拾った宰相閣下に溺愛されまして。~残念イケメンの執着愛が重すぎます!~
2.宰相閣下は通いまして。
メイス国が宰相、エリアス・ルーヴェルト。その名は、この国において天才の代名詞とまで言われている。
彼はシャルツ王の乳兄弟であり、まだ自身も幼い時分からシャルツに仕え、盛り立ててきた。それはシャルツが王になってからも変わらず、王国最年少で宰相の座に上り詰め、王の右腕として辣腕をふるっている。

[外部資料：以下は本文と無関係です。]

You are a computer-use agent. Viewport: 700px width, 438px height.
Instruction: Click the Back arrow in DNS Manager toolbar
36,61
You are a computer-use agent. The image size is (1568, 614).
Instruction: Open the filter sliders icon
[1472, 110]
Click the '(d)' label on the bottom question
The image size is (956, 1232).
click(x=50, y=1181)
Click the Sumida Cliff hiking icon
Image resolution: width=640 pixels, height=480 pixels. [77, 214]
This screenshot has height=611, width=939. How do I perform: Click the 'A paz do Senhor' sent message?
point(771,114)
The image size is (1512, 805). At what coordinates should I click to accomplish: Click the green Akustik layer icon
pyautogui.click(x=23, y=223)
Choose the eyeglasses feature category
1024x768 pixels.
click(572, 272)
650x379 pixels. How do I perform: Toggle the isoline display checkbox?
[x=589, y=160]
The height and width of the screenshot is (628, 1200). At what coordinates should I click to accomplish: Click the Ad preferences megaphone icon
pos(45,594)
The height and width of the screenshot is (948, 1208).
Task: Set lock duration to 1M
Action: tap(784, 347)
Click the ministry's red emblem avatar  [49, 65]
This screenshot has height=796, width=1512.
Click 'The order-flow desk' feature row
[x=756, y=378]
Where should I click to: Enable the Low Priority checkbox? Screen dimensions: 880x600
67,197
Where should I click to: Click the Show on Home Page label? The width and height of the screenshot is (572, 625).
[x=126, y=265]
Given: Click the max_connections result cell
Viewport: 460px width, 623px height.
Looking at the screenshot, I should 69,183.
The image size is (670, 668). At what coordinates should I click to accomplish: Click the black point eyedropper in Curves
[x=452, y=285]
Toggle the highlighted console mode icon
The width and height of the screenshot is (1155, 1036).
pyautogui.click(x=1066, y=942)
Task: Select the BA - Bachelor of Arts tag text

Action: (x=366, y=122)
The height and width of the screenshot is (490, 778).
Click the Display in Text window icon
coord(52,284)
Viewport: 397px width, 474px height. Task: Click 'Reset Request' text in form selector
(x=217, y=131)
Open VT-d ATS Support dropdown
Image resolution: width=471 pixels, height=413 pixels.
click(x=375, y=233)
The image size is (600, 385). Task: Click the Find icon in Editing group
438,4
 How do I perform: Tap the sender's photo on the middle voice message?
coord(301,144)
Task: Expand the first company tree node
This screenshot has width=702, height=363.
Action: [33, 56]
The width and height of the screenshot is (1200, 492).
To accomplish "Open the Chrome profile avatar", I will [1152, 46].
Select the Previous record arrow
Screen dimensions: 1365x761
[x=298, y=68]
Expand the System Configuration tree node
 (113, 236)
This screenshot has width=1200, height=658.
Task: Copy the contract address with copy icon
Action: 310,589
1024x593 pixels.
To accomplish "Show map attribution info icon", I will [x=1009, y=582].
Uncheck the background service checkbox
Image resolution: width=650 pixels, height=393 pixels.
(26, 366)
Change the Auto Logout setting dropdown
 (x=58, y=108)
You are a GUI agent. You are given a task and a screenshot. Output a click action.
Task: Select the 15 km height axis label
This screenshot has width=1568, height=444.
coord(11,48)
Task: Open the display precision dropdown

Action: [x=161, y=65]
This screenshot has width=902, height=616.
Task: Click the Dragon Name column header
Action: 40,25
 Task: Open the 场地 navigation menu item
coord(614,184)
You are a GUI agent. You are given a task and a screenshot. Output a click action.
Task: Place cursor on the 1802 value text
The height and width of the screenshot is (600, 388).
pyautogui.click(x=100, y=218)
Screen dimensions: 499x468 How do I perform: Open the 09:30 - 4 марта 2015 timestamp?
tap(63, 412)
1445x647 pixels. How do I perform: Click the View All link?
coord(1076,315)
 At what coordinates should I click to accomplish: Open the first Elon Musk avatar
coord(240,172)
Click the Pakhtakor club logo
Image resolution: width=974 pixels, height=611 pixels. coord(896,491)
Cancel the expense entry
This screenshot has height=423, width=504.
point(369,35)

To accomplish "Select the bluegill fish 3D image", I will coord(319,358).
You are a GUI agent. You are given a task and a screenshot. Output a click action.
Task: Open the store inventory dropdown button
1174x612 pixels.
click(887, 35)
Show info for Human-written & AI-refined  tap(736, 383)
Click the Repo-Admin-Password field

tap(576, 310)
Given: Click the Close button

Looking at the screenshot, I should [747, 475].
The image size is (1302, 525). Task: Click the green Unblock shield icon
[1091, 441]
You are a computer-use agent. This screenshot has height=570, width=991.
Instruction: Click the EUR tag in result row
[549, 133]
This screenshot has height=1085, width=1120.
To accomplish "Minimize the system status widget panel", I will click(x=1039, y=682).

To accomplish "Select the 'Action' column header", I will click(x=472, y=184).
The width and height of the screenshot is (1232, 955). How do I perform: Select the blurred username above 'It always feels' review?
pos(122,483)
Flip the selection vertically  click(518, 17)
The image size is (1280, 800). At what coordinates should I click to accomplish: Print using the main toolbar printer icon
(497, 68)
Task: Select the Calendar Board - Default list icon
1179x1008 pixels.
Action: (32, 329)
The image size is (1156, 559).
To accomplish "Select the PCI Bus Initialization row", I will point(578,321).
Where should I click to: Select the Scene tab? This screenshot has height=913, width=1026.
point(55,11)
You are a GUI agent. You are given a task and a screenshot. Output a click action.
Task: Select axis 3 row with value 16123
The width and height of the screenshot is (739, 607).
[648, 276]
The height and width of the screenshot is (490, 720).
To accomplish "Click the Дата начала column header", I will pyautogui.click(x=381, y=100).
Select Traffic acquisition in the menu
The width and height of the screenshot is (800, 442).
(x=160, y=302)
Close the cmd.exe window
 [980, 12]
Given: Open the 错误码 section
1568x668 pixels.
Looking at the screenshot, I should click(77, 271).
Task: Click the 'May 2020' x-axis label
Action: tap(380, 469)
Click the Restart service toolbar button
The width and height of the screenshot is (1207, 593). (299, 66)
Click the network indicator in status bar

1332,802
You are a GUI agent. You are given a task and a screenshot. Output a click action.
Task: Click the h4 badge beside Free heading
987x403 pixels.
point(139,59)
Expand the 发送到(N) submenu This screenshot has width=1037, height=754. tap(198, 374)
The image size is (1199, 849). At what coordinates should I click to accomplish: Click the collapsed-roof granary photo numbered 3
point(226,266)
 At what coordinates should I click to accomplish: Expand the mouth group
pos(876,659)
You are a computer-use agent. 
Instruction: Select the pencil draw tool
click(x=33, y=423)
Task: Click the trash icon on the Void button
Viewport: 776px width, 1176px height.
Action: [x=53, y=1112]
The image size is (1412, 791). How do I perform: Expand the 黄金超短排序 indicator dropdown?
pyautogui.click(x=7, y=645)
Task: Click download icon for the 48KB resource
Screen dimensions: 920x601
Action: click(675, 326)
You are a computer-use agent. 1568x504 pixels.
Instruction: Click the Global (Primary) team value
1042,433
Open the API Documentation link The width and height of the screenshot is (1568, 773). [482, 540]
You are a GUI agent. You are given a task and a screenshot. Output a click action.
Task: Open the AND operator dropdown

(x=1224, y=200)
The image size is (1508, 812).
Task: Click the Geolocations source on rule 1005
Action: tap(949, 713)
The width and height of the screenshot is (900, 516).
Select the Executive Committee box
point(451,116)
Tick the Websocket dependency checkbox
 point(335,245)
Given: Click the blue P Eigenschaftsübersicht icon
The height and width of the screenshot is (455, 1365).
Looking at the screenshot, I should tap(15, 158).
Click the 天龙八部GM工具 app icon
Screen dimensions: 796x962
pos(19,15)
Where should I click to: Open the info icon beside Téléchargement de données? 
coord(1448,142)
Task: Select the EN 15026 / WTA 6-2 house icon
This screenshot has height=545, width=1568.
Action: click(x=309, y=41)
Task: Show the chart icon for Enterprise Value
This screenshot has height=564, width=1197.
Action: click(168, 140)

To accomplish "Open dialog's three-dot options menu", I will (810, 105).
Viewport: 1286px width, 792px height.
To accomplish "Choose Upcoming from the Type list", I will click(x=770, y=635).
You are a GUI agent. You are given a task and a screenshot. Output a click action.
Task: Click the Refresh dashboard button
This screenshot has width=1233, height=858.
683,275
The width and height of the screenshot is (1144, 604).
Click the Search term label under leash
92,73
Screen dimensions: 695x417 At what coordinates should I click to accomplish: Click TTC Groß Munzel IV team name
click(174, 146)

そんなエリアス・ルーヴェルトには、一方で『氷の宰相』と裏では呼ばれている。冷たく心は凍え、決して情に流されない。彼の前に立つ者は、その美しくも冷えた眼差しに射抜かれただけで、怖れでその場に凍り付いてしまうとまで言われている――。
そんな宰相閣下の働きぶりを、いち庶民に過ぎないフィアナは当然見たことはない。けれども、そうも噂される彼が、春に満開咲く花のような笑みを浮かべて、しがない町の酒場のカウンターに陣取っているのは、もはや事件と言っても過言ではないだろう。
「フィアナさん!! よかった。今日もお店にいらしたのですね」
きらきらと無駄にイケメンオーラをまき散らして手を振るエリアスに、フィアナは内心舌打ちをする。いらしたも何も、ここは親の店であり、自分の家だ。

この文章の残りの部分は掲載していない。